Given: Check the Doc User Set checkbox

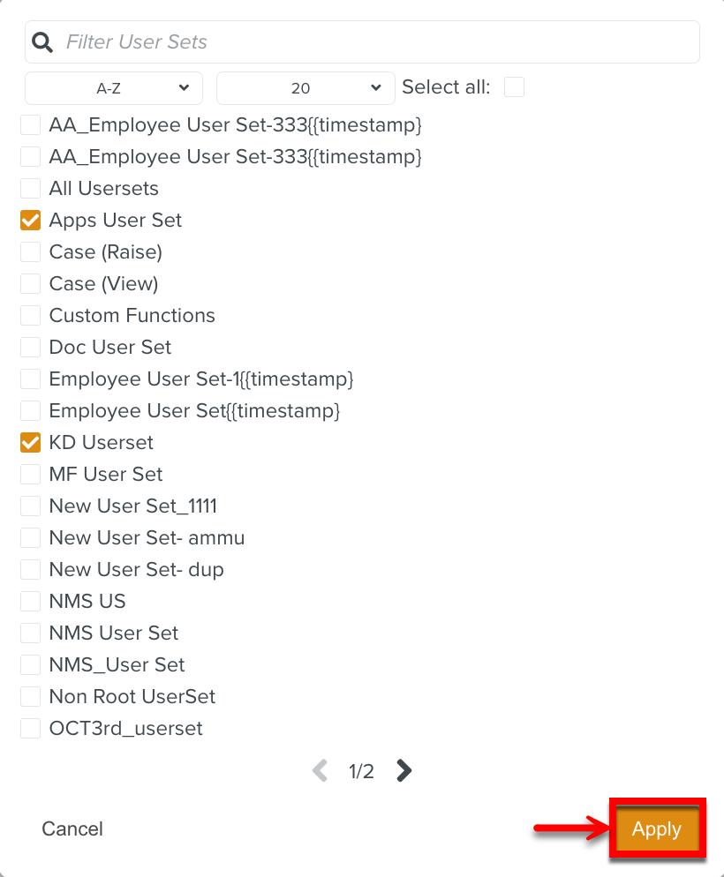Looking at the screenshot, I should tap(29, 347).
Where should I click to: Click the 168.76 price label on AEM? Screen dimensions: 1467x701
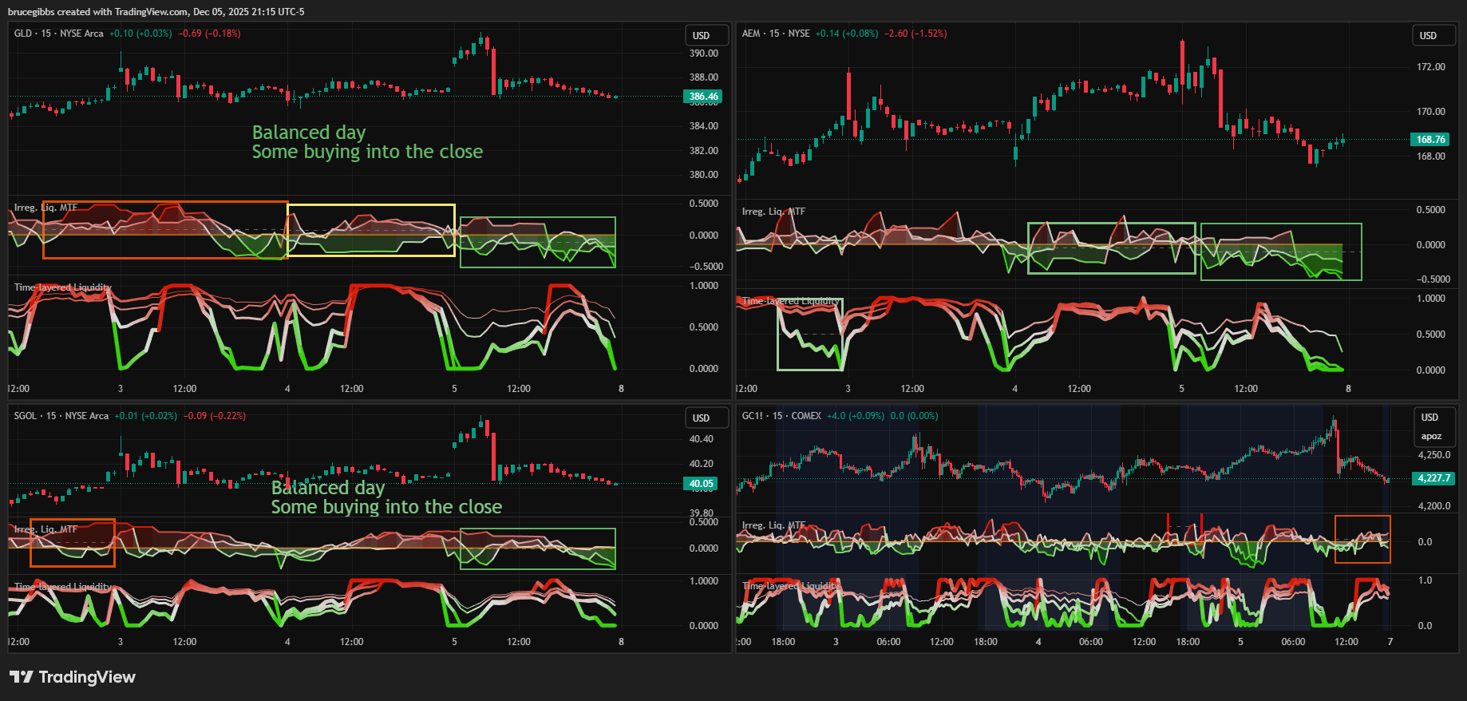click(1430, 140)
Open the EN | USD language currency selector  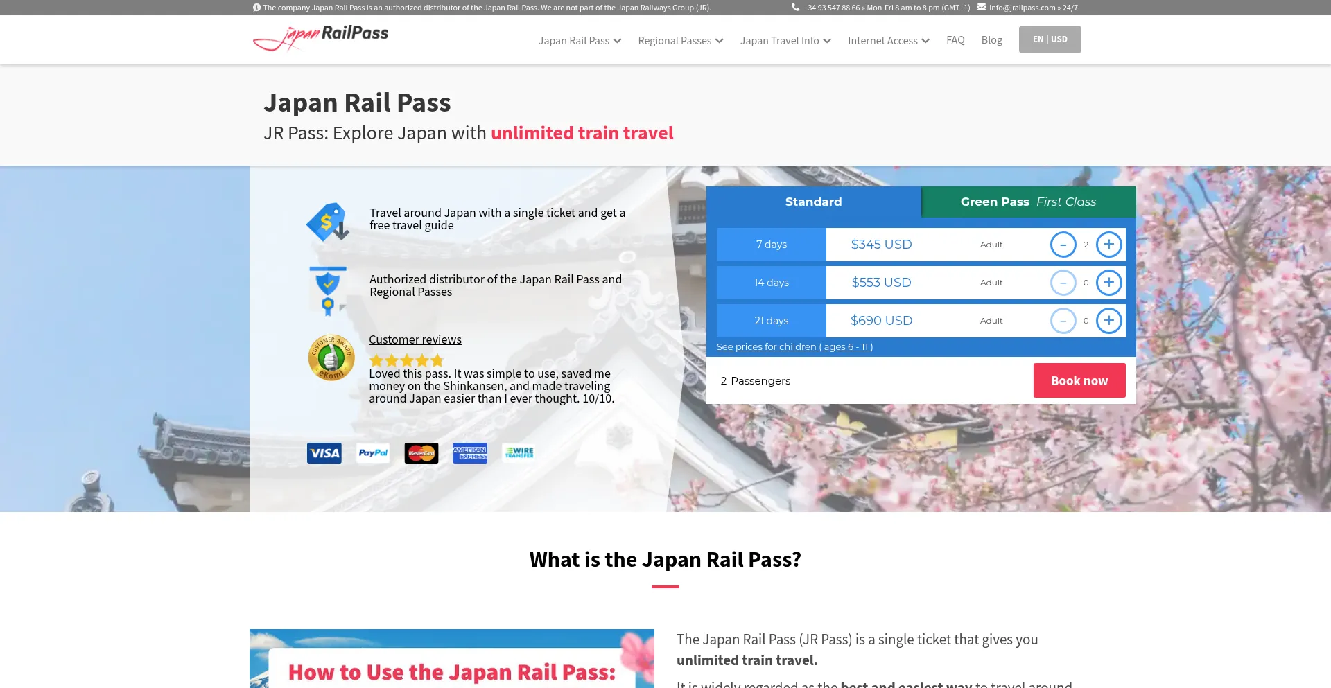(1050, 39)
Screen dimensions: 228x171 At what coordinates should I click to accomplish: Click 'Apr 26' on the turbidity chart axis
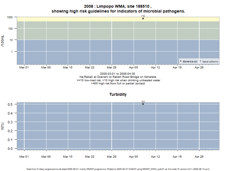[199, 156]
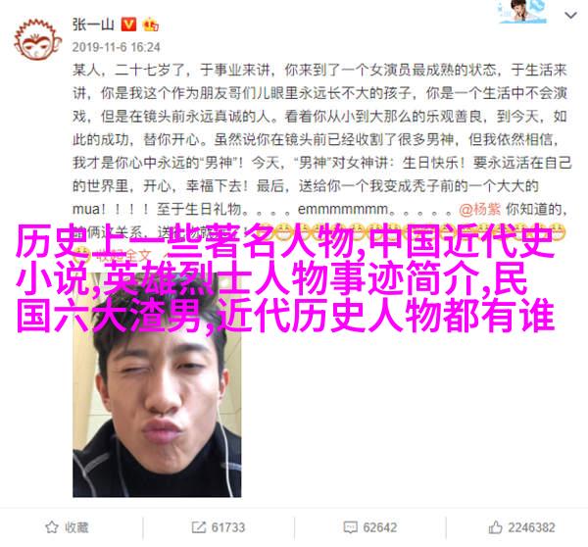Screen dimensions: 588x547
Task: Open the @杨紫 mention link
Action: tap(479, 209)
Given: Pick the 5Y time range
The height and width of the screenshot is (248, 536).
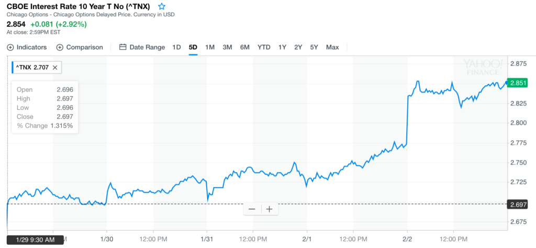Looking at the screenshot, I should coord(314,47).
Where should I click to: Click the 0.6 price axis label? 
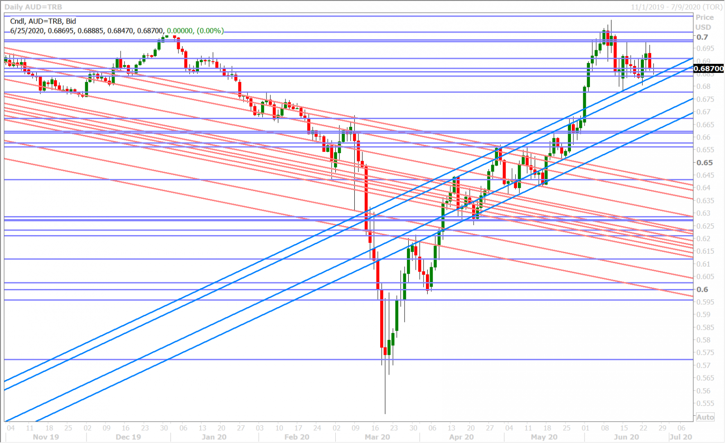pos(702,289)
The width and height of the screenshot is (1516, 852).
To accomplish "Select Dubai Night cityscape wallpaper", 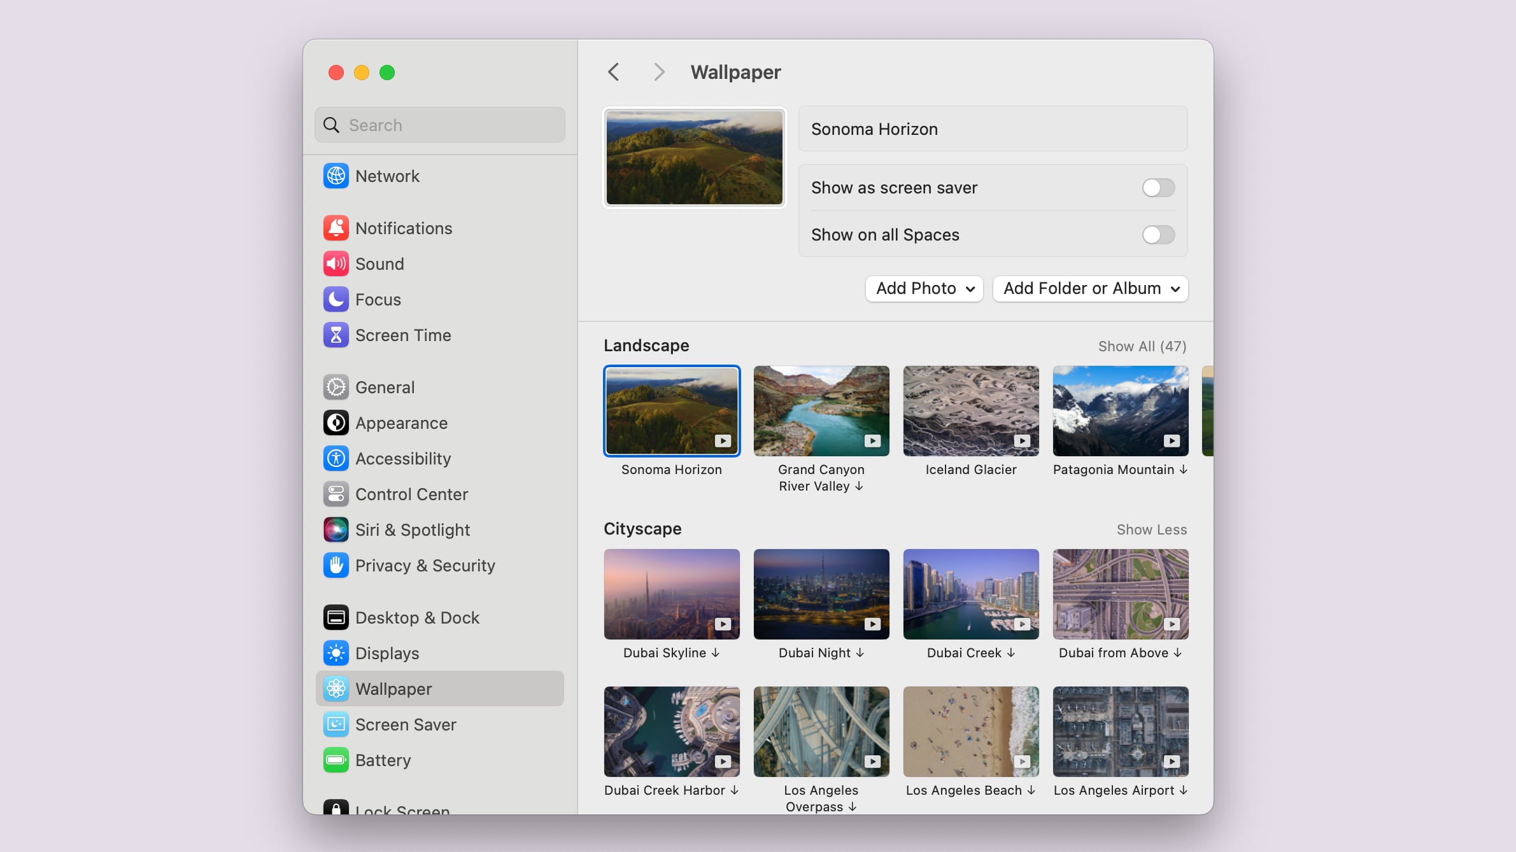I will click(821, 594).
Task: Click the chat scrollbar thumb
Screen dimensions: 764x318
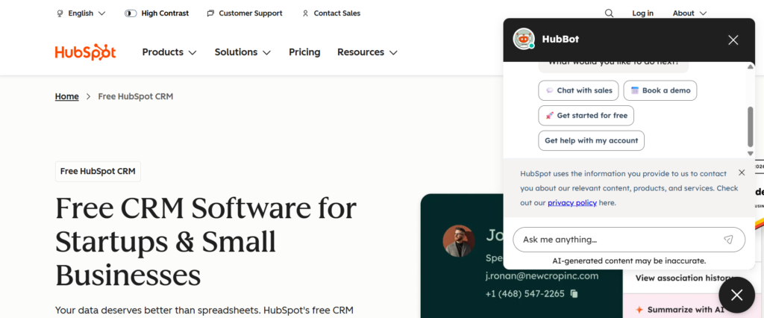Action: 751,126
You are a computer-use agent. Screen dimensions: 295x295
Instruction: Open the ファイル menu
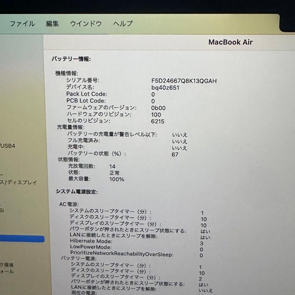[22, 24]
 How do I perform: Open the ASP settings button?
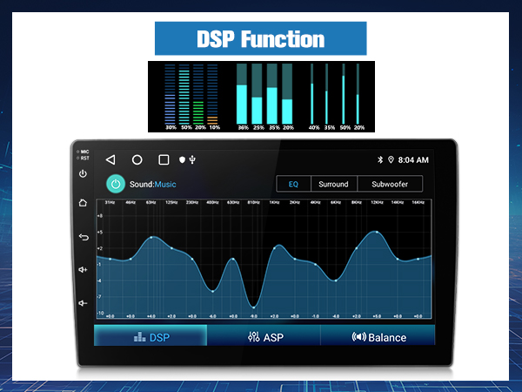coord(264,336)
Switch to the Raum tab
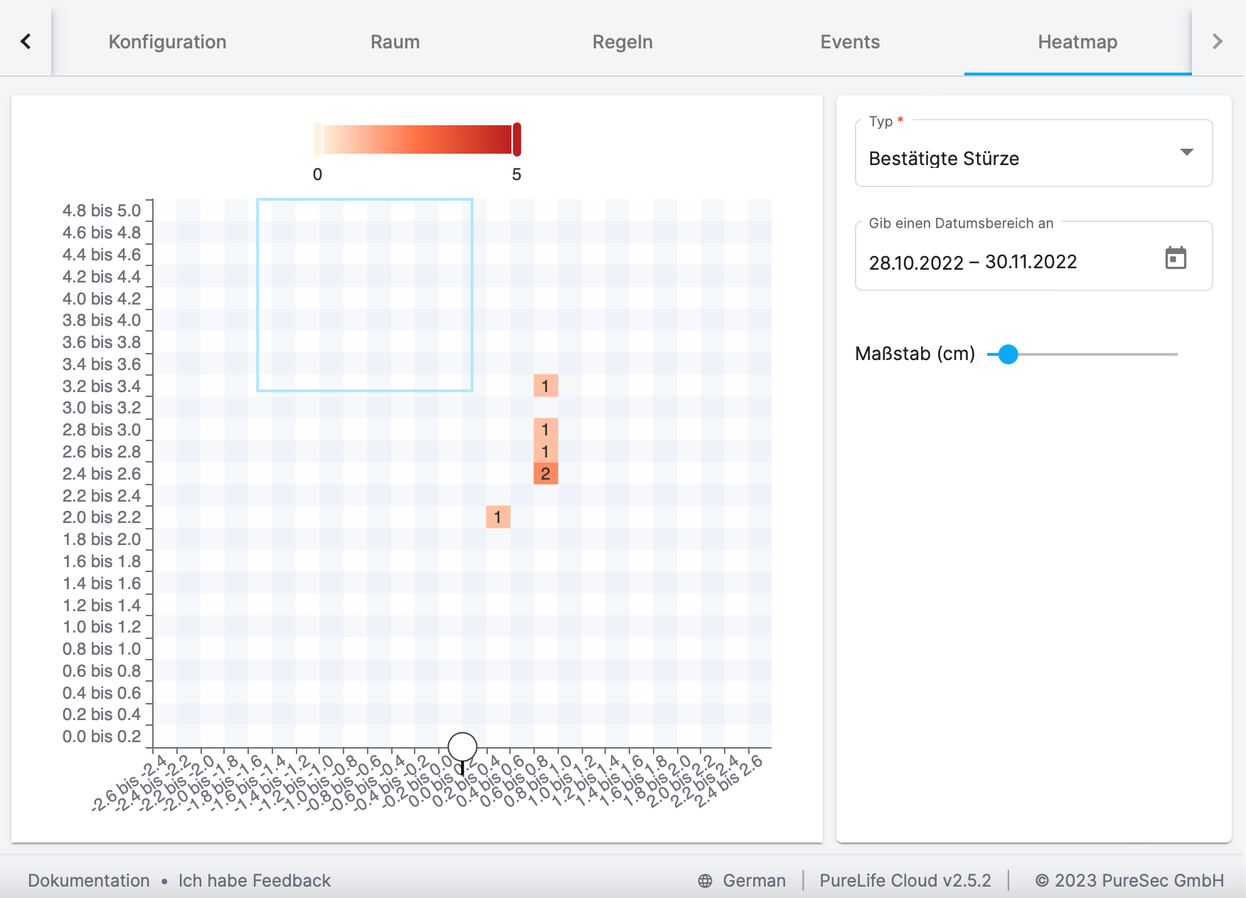The image size is (1246, 898). tap(395, 42)
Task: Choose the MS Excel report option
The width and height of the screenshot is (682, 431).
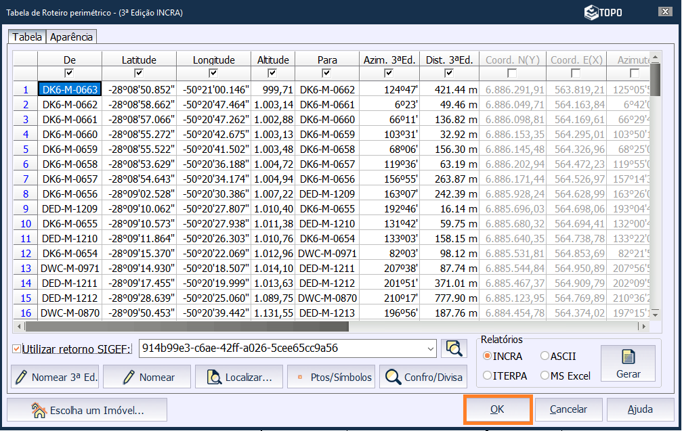Action: (545, 376)
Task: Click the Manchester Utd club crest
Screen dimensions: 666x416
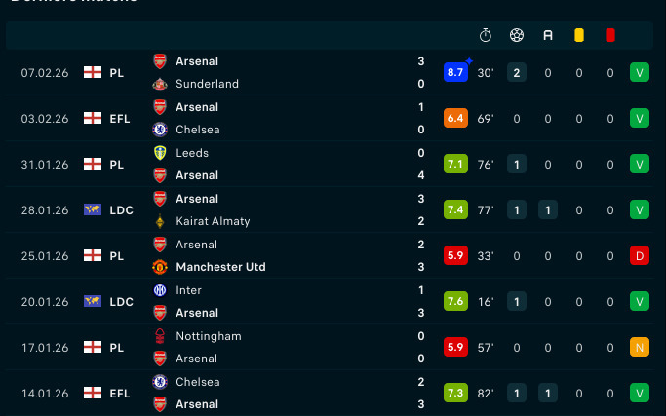Action: 160,267
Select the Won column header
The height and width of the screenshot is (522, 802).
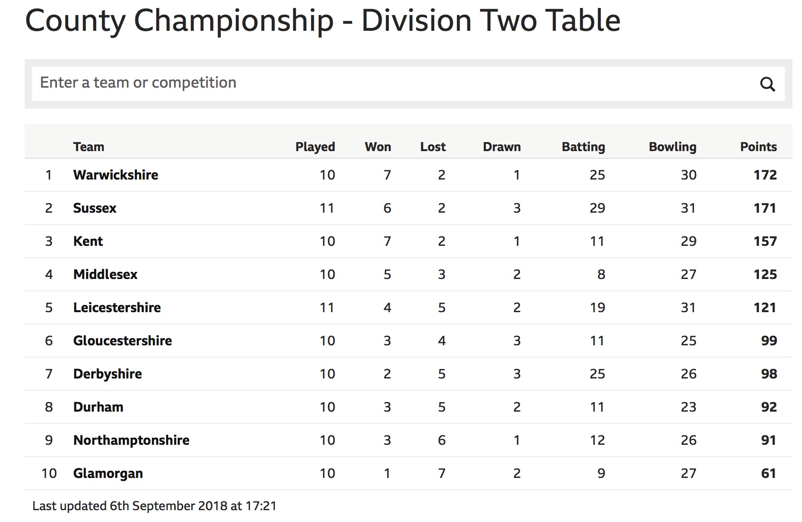tap(378, 147)
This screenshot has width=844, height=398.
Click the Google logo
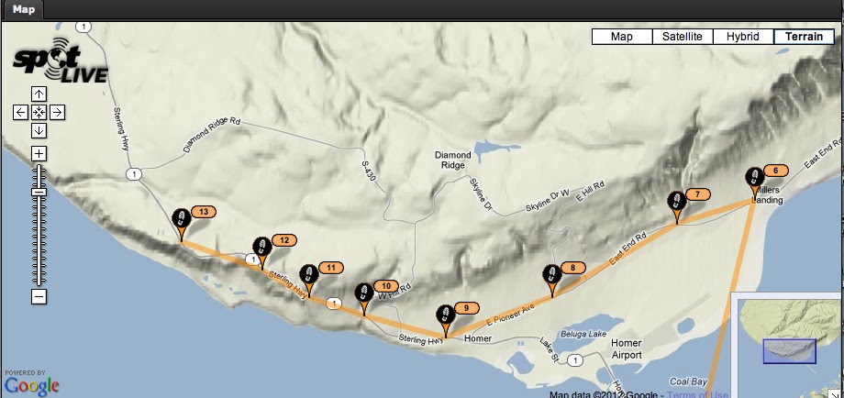coord(31,386)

◇ ◇ ◇ ◇ ◇ ◇ ◇

WHAT YOU ARE ASKED TO DO: Your task is to repeat only the lines from the line containing "Select the Won column header" through the final line of the material, inclusive; do not include pictures.

RESULT OF THE TASK:
Select the Won column header
The height and width of the screenshot is (522, 802).
tap(378, 147)
This screenshot has width=844, height=398.
Click the Google logo
coord(31,386)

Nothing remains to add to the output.